During this morning’s session the share price of GO plc slipped 2.7% lower to the €1.60 level on a single deal of 3,000 shares. This decline coincided with the announcement of Forthnet S.A. in which it revealed that the price for the upcoming rights issue (with an entitlement of 15 new shares for every 2 shares currently held) has been set at €0.30 per share, equivalent to the nominal value. In a separate announcement, GO reiterated that its Directors will only take a decision whether to participate or otherwise once the relevant prospectus is published in the coming weeks.

A decline was also registered in the share price of Malta International Airport plc as the equity inched 0.5% lower to €1.94 on low volumes of 2,000 shares. Insignificant volumes were also registered in FIMBank plc as 200 shares changed hands at the US$0.94 level representing a 1.2% drop from the previous close.

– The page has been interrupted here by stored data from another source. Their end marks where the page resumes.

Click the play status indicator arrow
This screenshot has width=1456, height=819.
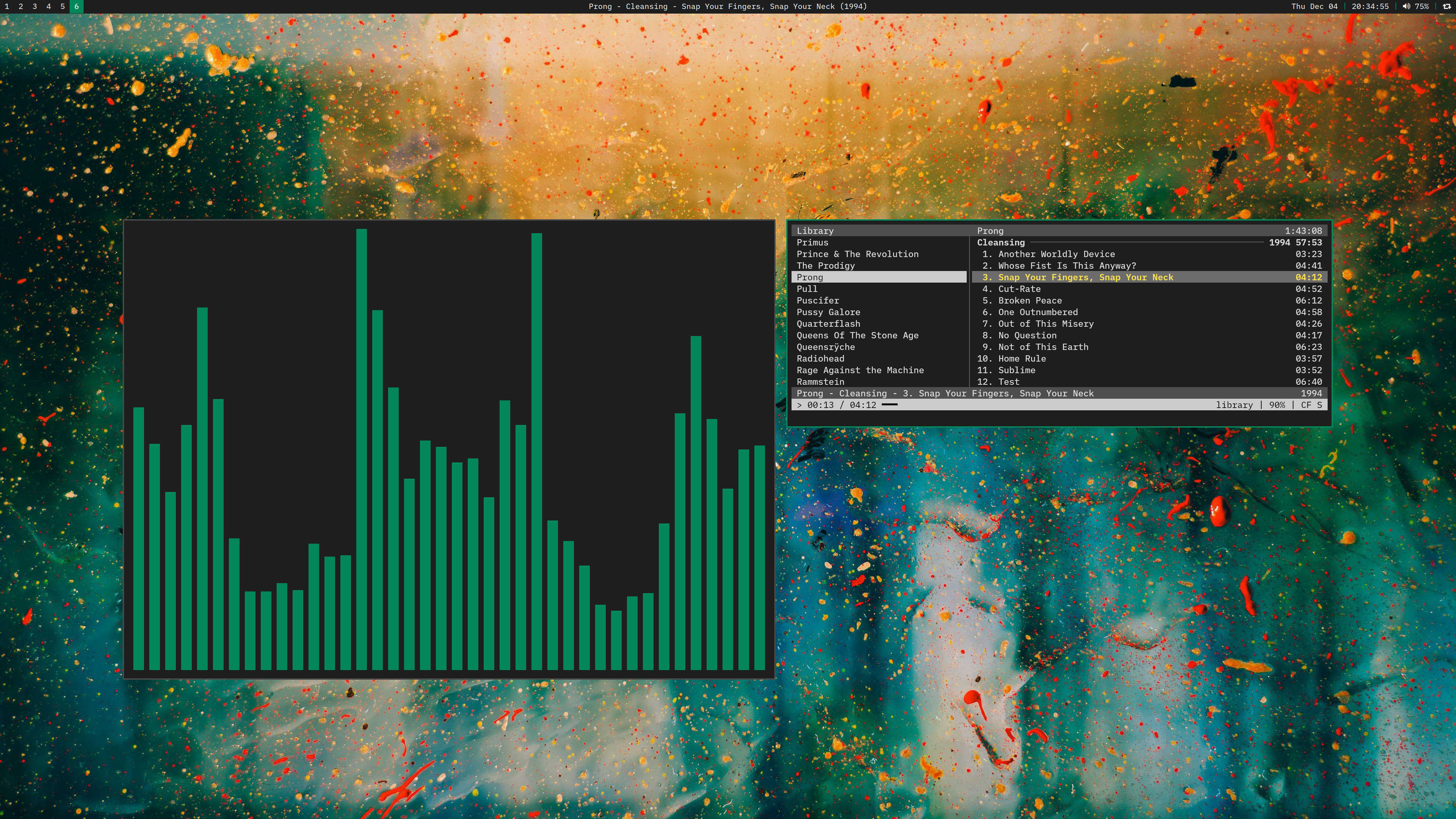pyautogui.click(x=799, y=405)
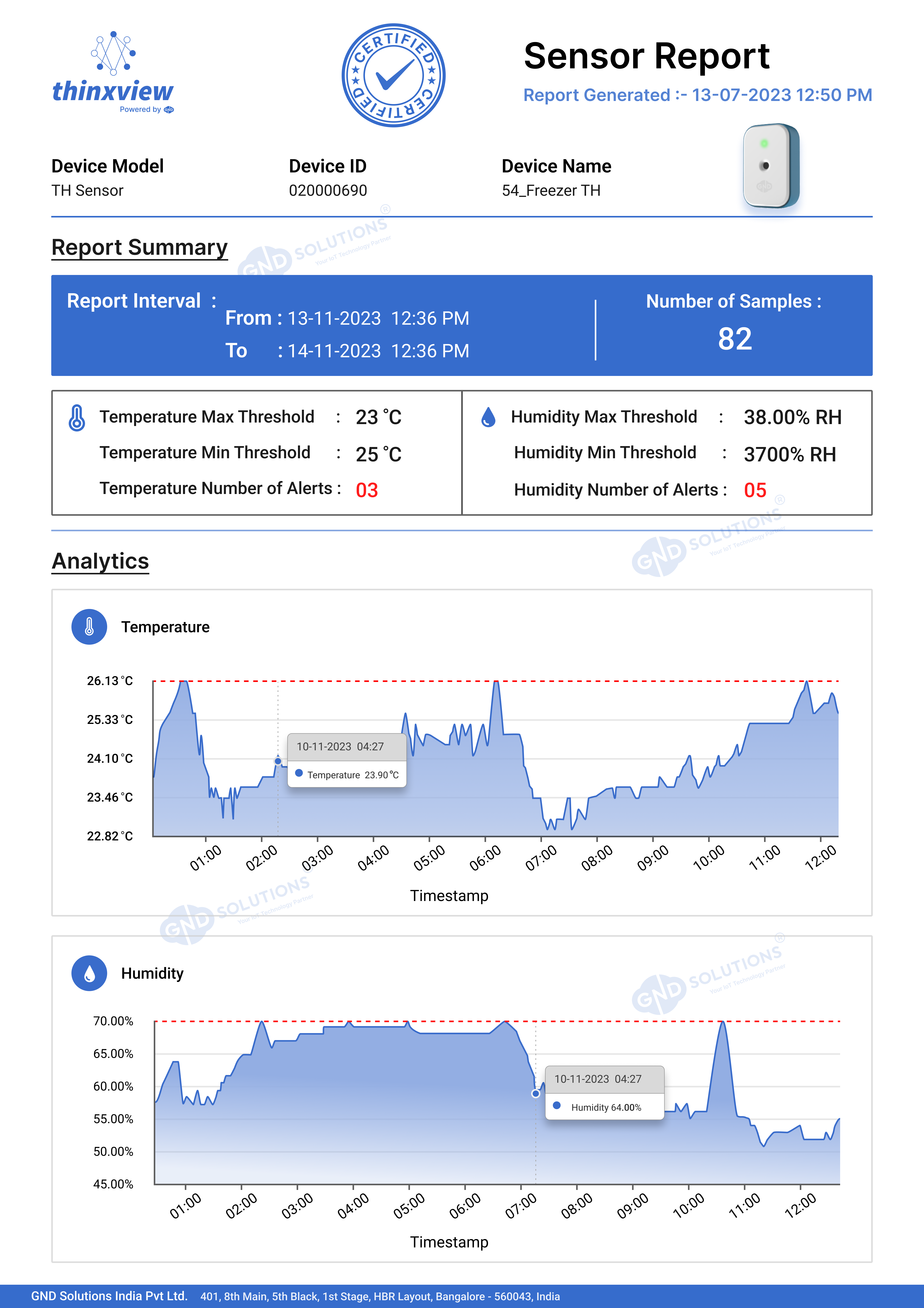Image resolution: width=924 pixels, height=1308 pixels.
Task: Click the water drop icon beside Humidity Max Threshold
Action: click(x=488, y=417)
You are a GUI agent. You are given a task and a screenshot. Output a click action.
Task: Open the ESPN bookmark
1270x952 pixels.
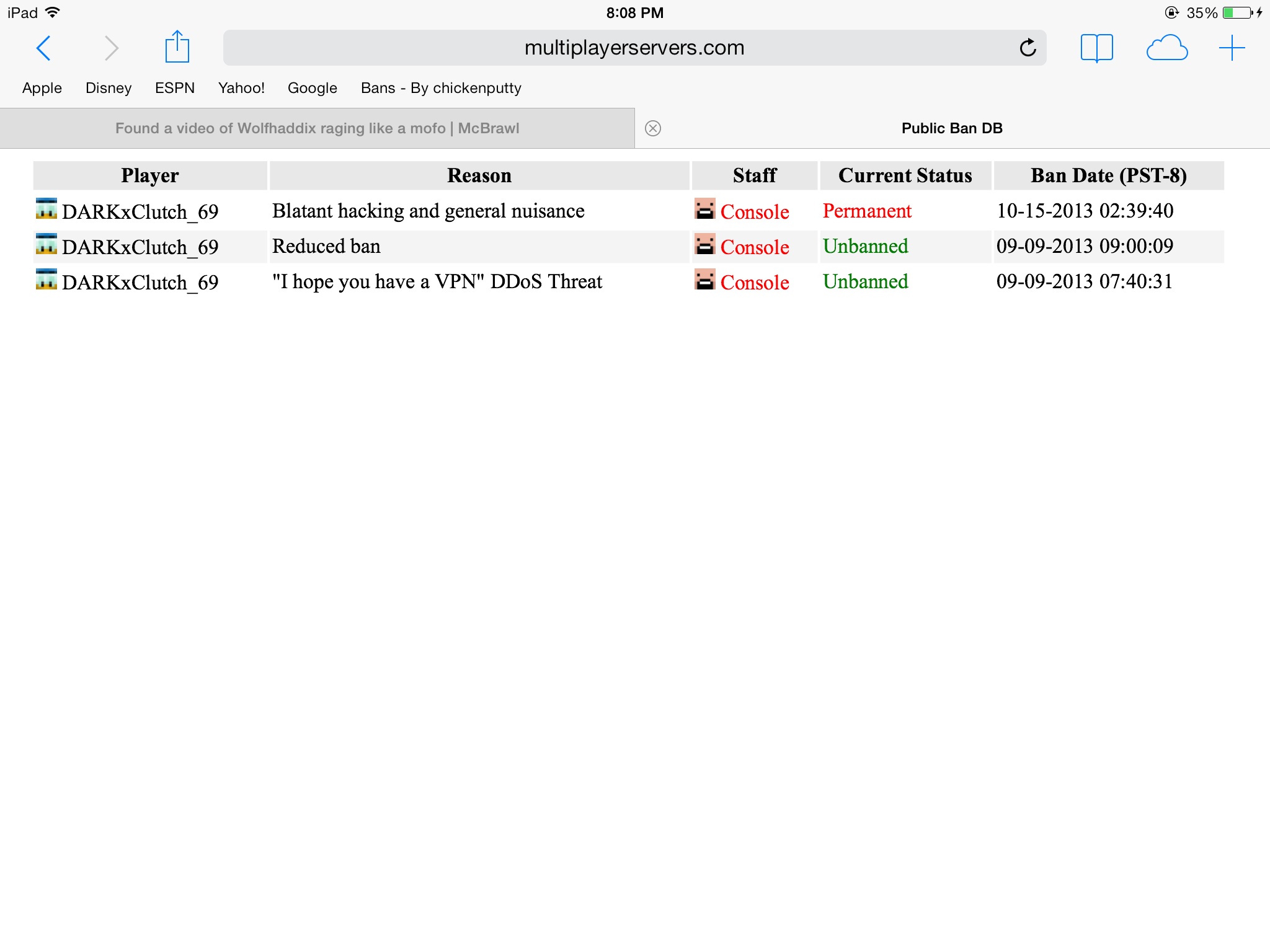(x=174, y=88)
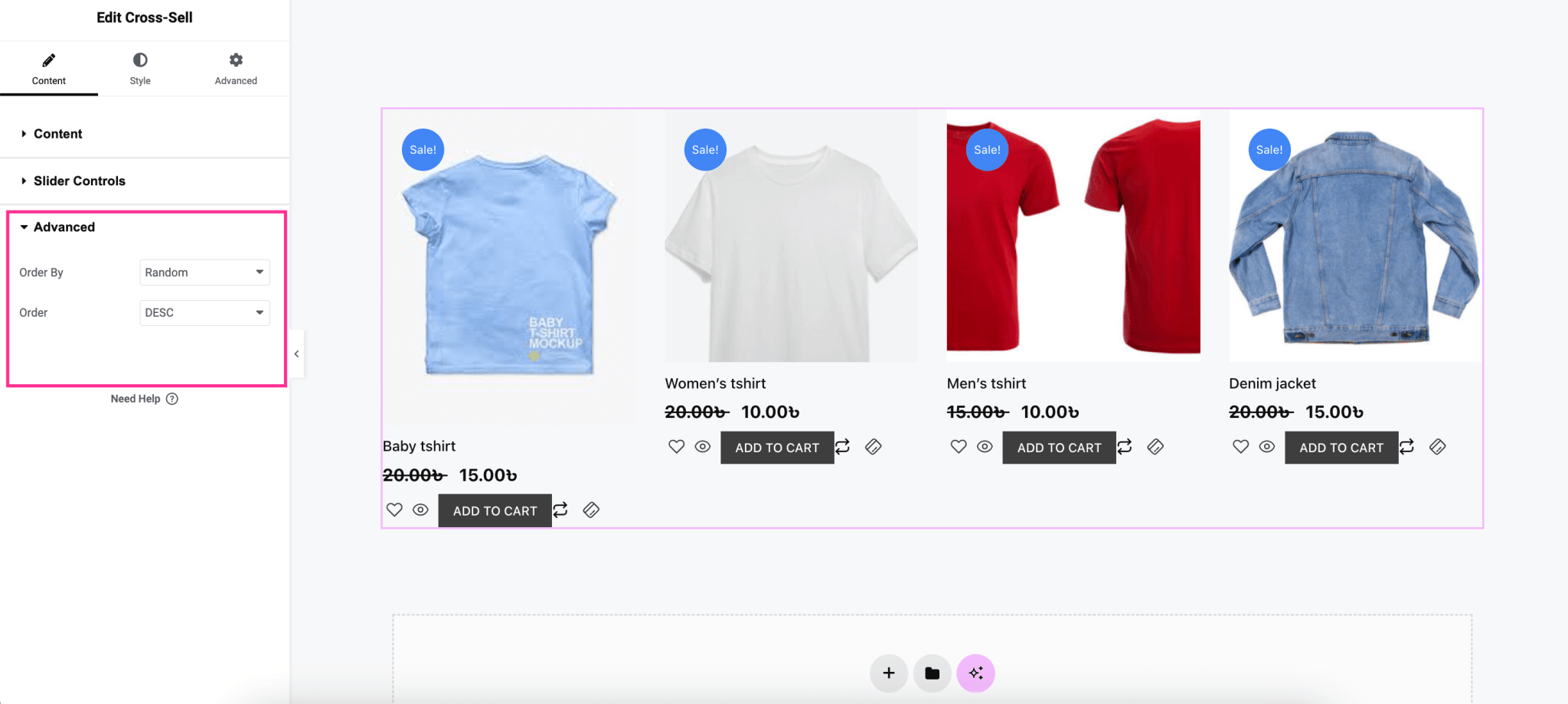Select the compare icon under Baby tshirt
Screen dimensions: 1568x704
pyautogui.click(x=560, y=510)
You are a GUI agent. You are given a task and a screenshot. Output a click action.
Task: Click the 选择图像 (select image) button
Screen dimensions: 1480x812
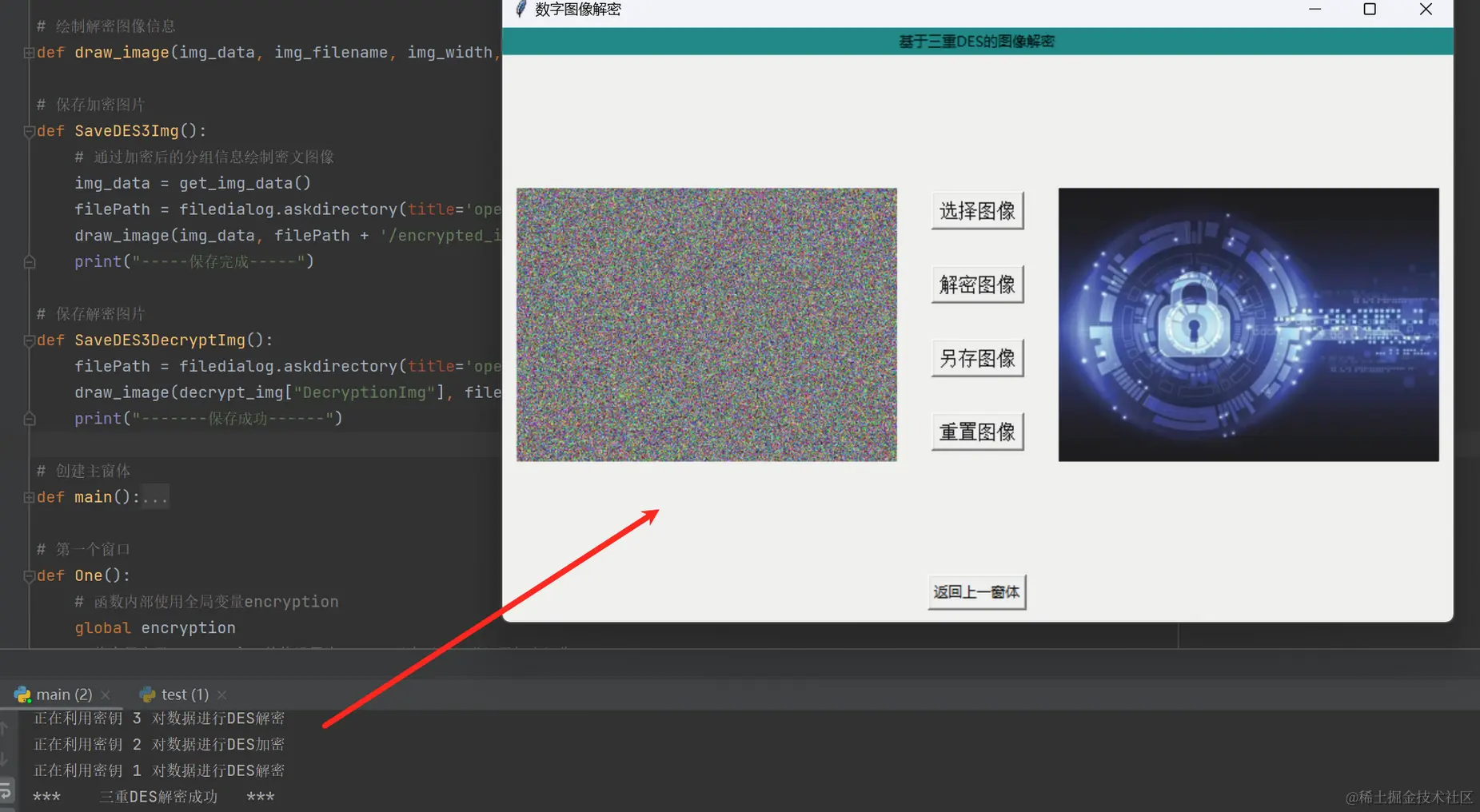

Similarly, the share price of Crimsonwing plc eased minimally lower to €0.739 on a trade of 31,000 shares.

On the other hand, the equity of Bank of Valletta plc reversed yesterday’s decline with a 0.9% increase to regain the €2.38 level on low volumes of 6,493 shares. New demand helped the share price of Island Hotels Group Holdings plc advance by 3.1% to the €0.67 level on volumes of 96,000 shares.

Meanwhile, the only other active equity, HSBC Bank Malta plc, ended the session unchanged at the €2.63 level on volumes of almost 8,000 shares.

Shortly after the close of today’s trading session, Lombard Bank Malta plc published its half-year results covering the six months ended 30 June 2013. The Group registered a 6.2% drop in net profit to €2.5 million as the growth in income both at bank level and at MaltaPost (in which Lombard has a 67.7% stake) was offset by increased loan provisions at the bank. These impairments were mainly related to corporate loans.

On the bond market, the Rizzo Farrugia MGS Index shed 0.2% to a new 7-week low of 1,020.694 points as Eurozone yields reached the 1.91% level for the first time since late March 2012. The recent upward trend in yields has been supported by widespread speculation that the US Federal Reserve is close to start reducing its stimulus program.